### Exercise brief
Print the part of the listing that opens with the line containing "Image resolution: width=233" and closes with the line containing "(x=507, y=42)", including both lines, reproducing every line unchanged.

### Raw data
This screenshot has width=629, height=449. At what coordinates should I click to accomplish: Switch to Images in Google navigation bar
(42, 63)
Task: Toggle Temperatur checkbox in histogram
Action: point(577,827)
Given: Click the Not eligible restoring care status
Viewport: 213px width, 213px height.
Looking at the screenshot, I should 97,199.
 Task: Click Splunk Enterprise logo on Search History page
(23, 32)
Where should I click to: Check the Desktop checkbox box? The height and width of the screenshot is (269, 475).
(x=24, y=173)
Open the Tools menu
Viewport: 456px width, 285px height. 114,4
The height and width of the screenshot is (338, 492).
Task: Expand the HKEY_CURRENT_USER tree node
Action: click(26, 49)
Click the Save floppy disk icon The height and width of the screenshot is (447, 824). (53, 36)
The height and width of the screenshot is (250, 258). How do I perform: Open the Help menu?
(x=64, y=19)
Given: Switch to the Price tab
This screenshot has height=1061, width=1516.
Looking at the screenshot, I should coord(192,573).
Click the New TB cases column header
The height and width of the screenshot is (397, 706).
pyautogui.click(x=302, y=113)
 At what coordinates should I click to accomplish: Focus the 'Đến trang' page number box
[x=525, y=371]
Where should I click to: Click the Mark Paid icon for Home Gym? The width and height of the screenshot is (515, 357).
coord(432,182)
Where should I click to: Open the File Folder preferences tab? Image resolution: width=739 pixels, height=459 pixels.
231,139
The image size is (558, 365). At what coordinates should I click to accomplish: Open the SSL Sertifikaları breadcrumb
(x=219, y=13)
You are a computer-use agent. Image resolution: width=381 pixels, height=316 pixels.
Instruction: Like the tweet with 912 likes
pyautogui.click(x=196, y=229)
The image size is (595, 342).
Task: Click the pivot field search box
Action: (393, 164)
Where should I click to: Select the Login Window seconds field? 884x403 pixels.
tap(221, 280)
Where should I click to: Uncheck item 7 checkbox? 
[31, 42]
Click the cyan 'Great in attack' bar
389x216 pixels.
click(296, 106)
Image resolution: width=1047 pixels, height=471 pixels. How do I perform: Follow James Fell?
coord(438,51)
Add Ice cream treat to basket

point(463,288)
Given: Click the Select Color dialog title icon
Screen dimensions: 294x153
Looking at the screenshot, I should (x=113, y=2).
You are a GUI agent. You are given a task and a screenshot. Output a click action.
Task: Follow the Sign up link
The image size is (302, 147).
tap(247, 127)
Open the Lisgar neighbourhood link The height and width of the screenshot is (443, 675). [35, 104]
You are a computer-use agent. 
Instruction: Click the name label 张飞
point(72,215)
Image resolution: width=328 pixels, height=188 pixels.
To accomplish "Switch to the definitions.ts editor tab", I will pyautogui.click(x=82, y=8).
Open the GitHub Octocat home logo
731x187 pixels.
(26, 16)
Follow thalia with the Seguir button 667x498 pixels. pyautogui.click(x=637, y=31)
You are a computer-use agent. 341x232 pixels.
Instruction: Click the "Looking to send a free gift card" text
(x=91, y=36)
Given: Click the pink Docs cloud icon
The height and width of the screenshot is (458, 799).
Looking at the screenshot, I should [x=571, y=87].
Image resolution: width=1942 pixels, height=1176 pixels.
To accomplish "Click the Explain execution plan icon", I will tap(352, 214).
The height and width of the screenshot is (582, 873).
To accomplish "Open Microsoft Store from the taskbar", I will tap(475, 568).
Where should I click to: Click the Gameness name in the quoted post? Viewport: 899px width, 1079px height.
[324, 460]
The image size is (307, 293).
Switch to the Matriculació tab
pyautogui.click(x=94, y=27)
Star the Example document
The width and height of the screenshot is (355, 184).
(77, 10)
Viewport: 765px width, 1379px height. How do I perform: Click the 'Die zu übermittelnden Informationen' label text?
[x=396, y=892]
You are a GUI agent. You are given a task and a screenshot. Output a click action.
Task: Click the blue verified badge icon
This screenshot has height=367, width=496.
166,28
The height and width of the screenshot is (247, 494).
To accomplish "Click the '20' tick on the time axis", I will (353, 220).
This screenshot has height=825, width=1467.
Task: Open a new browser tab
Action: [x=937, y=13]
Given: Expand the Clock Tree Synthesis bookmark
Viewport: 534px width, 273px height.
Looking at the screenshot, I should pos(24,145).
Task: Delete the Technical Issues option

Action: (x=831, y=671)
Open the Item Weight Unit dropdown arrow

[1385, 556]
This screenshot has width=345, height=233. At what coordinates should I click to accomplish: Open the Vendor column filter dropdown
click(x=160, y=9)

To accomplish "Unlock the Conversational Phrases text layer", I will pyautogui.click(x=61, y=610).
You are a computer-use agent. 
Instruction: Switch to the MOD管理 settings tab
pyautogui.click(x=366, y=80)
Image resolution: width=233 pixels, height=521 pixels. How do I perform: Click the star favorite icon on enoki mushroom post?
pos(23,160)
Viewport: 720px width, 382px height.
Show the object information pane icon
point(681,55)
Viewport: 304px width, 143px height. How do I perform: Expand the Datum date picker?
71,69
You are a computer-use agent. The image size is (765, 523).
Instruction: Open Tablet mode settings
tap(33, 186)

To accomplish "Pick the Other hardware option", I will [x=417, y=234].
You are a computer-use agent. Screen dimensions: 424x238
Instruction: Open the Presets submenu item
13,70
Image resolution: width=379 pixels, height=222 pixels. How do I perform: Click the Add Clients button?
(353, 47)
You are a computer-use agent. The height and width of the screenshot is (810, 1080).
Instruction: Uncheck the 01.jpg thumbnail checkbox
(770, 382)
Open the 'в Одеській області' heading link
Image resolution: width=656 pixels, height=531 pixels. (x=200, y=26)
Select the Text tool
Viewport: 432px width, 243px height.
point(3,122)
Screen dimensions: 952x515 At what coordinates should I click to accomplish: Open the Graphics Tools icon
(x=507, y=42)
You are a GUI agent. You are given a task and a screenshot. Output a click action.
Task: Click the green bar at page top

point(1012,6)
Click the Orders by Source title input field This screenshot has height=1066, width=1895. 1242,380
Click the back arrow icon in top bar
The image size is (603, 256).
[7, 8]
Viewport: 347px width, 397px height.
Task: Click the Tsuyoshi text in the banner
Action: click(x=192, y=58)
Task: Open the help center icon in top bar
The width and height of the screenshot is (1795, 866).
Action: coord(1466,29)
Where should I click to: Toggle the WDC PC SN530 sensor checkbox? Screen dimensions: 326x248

### Answer to the task
Image resolution: width=233 pixels, height=521 pixels. How do I perform: Click the star favorite icon on enoki mushroom post?
pos(23,160)
Viewport: 720px width, 382px height.
Show the object information pane icon
point(681,55)
Viewport: 304px width, 143px height. How do I perform: Expand the Datum date picker?
71,69
You are a computer-use agent. The image size is (765, 523).
Instruction: Open Tablet mode settings
tap(33, 186)

To accomplish "Pick the Other hardware option", I will [x=417, y=234].
You are a computer-use agent. Screen dimensions: 424x238
Instruction: Open the Presets submenu item
13,70
Image resolution: width=379 pixels, height=222 pixels. How do I perform: Click the Add Clients button?
(353, 47)
You are a computer-use agent. The height and width of the screenshot is (810, 1080).
Instruction: Uncheck the 01.jpg thumbnail checkbox
(770, 382)
Open the 'в Одеській області' heading link
Image resolution: width=656 pixels, height=531 pixels. (x=200, y=26)
Select the Text tool
Viewport: 432px width, 243px height.
point(3,122)
Screen dimensions: 952x515 At what coordinates should I click to accomplish: Open the Graphics Tools icon
(x=507, y=42)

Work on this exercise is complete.